Datos recientes también muestran que los adictos a los analgésicos tienen ocho veces más probabilidades de haber consumido heroína en el último año, mientras que los que consumieron heroína en el último año fueron cinco veces más propensos a usar pastillas de venta bajo receta. Los adictos a los opiáceos tienen 40 veces más probabilidad de volverse adictos a la heroína. Sin embargo, para los usuarios de heroína, la forma pura sigue siendo su droga de elección: el 98% prefiere el efecto de la heroína sobre los opiáceos y el 94% dice que la heroína es más barata y fácil de obtener. Dada esta evidencia, es difícil ver cómo cualquier régimen normativo que hiciera que una droga como la heroína -o la metanfetamina o la cocaína- sea más pura, más barata y más disponible, no impulsaría significativamente el uso, como defienden los promotores de la legalización.

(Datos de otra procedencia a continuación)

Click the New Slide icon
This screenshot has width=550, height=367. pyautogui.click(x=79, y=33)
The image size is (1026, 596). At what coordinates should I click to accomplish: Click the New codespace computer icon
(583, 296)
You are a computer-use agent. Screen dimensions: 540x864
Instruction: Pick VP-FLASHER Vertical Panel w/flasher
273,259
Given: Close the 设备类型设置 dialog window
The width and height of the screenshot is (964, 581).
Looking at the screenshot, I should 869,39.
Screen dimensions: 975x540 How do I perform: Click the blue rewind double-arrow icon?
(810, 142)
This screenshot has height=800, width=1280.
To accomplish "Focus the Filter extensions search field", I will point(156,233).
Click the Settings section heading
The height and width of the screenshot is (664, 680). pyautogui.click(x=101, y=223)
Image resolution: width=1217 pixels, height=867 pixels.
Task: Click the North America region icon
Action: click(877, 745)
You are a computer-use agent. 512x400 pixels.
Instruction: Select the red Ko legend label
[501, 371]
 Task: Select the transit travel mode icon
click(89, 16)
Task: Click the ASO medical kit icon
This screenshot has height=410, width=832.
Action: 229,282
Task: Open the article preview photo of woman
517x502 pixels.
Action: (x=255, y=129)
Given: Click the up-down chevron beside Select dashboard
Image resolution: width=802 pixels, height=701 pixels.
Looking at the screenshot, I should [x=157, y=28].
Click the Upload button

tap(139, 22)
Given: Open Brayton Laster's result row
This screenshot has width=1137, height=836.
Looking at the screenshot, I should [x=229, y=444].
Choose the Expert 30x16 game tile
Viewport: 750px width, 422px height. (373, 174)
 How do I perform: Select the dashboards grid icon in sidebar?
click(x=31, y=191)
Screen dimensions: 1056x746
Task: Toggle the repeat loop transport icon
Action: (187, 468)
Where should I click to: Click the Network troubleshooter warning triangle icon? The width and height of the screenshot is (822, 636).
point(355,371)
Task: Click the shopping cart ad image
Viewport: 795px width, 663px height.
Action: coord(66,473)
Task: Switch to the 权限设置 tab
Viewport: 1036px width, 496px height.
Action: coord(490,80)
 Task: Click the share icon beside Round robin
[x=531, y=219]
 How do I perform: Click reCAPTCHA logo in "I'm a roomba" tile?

La heroína en los Estados Unidos ha provocado un aumento en las muertes por sobredosis. Desde 2010, las sobredosis de heroína se han más que triplicado, quitándole la vida a más estadounidenses que las armas de fuego. En estados gravemente afectados como New Hampshire, la droga causa la muerte a sus ciudadanos 6 veces más que las armas de fuego. Mientras que algunos estados como Vermont, New Hampshire y Ohio ya han reaccionado con medidas, aprobando leyes que tratan de abordar la creciente crisis de heroína, el gobierno federal ha tardado en reaccionar. En 2016, finalmente, se aprobó una legislación bipartidista, la Ley Integral sobre Adicción y Recuperación (CARA, por sus siglas en inglés), que trata de abordar la adicción a y la demanda de los opiáceos y la heroína. Específicamente, el proyecto de ley promueve buenas prácticas para recetar opiáceos, así como una campaña nacional de educación y subvenciones para hacer frente a las crisis locales de drogas. Además, un importante componente de aplicación de la ley prioriza los programas de tratamiento durante la privación de libertad, así como la formación de la policía sobre cómo usar la naloxona para rescatar a aquéllos que han padecido una sobredosis.